Quote from illiquid:
Anytime you add on a position based upon lowering your avg price, halving the distance to even etc -- in other words an entry based upon your position/account rather than timing of the market itself -- is likely a mistake. The mindset of "the lower it goes, the better the buy" aka "value trade" is the most dangerous corollary.
As for commodities, they won't go to zero but then again you will be paying up for cost of carry on each rollover, that adds up if you mistime things.
Quote from Neet:
I could not disagree more.
It's really hard to enter at optimum price levels, no one is that accurate.
This is even more relevant in futures where you pay commission for each contract regardless of entry price.
The real error is when people **"add" to the loser when the price goes beyond your stop** or when people **add more than what they originally intended to buy.**
Let me ask you this.
If you buy 10 cars of YM at 12500 and it stops you out for 20 points.... don't you lose more that way than if you started with 5 at 12500 and added as it went down ?

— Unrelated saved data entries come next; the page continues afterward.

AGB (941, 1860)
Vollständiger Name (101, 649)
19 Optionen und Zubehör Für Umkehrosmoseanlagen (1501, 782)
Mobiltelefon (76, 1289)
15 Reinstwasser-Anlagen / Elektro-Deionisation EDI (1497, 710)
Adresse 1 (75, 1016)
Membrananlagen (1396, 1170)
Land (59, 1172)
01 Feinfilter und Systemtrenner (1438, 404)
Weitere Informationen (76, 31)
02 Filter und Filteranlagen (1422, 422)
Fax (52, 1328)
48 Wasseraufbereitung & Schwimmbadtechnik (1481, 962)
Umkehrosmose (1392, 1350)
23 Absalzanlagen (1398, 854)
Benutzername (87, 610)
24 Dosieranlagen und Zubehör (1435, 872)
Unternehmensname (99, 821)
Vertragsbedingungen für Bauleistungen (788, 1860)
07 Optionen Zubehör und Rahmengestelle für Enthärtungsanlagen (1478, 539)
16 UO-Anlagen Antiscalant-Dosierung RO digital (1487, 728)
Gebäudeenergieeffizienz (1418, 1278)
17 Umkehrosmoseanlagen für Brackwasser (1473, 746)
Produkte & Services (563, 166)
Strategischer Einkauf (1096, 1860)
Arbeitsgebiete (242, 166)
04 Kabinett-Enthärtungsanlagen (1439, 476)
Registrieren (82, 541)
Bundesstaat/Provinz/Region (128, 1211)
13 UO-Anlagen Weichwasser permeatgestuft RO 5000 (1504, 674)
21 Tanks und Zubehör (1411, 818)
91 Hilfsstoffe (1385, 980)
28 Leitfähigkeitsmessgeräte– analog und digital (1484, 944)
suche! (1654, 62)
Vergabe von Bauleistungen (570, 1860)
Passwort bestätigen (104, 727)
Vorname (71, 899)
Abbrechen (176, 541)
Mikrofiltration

The stigma needs to be killed it's not the technique but traders who use it irresponsibly.
They key lies within the phrases I isolated with the "**'s".
Quote from illiquid:
But you must ask yourself, buying 5 cars at a time at 12500 and adding as it went down, where do you stop? If you are buying 5 more at 12450 because "it's down too much", isn't the next 5 justified at 12400, another at 12350 etc-- in other words, when would you ever convince yourself to sell out of the trade?